The alpha male stood tall but narrow. His legs seemed ungainly, knobby and somehow oddly proportioned to his coal-black body. His two pups wrestled playfully near the river. Some of the wolves lay sleeping, placid as barnyard hounds. Taken together, the animals seemed more like pets than predators, though they all perked to life at the sudden movement from the big male.
It wasn’t until the wolves began to move that their lethal strength became obvious. The strength was not derivative of muscularity or grace. Rather it flowed from a single-minded intelligence that made their movements deliberate, relentless. The individual animals converged into a lethal unit, cohering in the collective strength of the pack.

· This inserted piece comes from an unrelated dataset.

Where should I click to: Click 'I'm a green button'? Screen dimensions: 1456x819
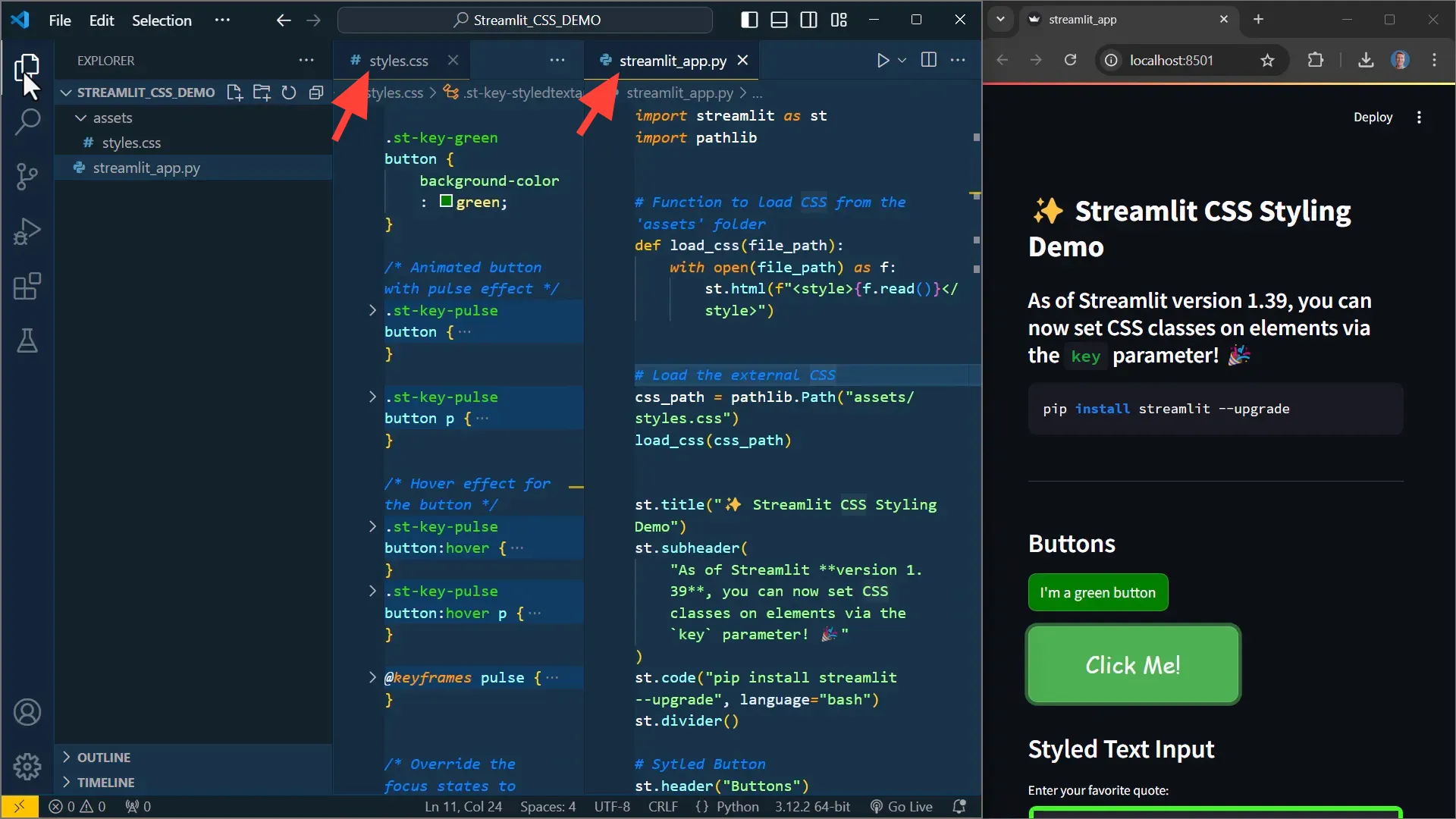[x=1097, y=592]
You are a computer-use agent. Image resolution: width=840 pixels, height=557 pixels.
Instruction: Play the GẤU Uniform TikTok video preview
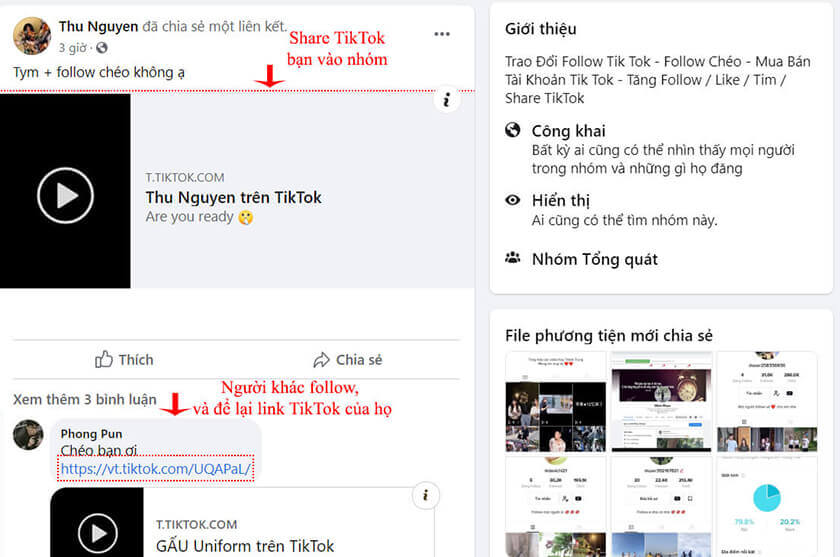[97, 532]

The alpha male trotted toward the gap between the outliers and the herd, breaking into a full run after a few yards. The pack fanned out behind him with a precision and unity of purpose that struck Glass as almost military. The pack poured into the gap. Even the pups seemed to grasp the purpose of their enterprise. Buffalo on the edge of the main herd retreated, pushing their calves in front of them before turning outward, shoulder to shoulder in a line against the wolves. The gap widened with the movement of the main herd, stranding the bull and a dozen other buffalo outside its perimeter.

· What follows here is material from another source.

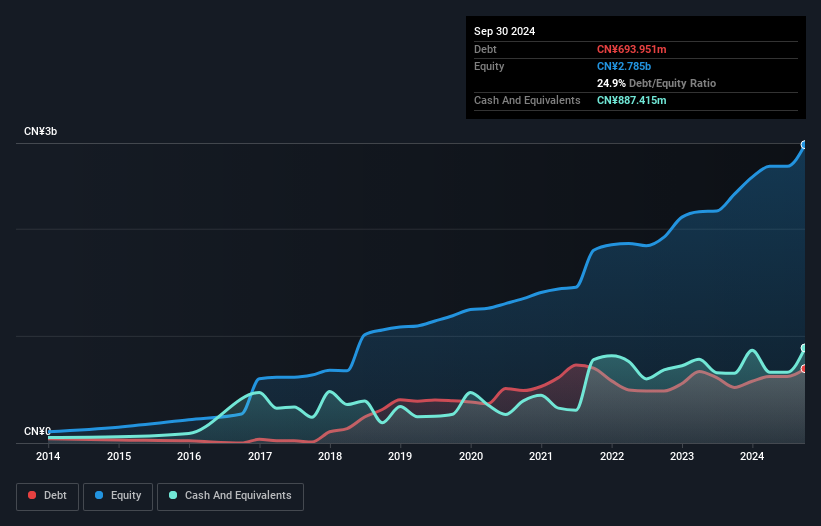Click the teal Cash And Equivalents legend dot

click(x=173, y=495)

The great bull charged, catching one wolf with its horn and tossing the yelping animal twenty feet. The wolves snarled and growled, snapping with brutal fangs at exposed flanks. Most of the outliers broke for the main herd, realizing instinctively that their safety lay in numbers.

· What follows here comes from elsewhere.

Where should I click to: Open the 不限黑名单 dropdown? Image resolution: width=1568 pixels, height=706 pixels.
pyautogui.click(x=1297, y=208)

The alpha male nipped at the tender haunch of a calf. Confused, the calf broke away from the herd, toward the steep bank by the river. Collectively aware of the deadly error, the pack fell instantly behind its prey. Bawling as it ran, the calf dashed wildly ahead. It tumbled over the bank, snapping its leg in the fall. The calf struggled to regain its feet. Its broken leg dangled in an odd direction and then collapsed completely when the calf tried to plant it. The calf fell to the ground and the pack was on it. Fangs planted themselves in every part of its body. The alpha male sunk its teeth into the tender throat and ripped.
The calf’s last stand took place no more than seventy-five yards down the bank from Glass. He watched with a mixture of fascination and fear, glad that his vantage point lay downwind. The pack focused its complete attention on the calf. The alpha male and his mate ate first, their bloody snouts buried in the soft underbelly. They let the pups eat, but not the others. Occasionally another wolf would slink up to the fallen prey, only to be sent scrambling by a snap or snarl from the big black male.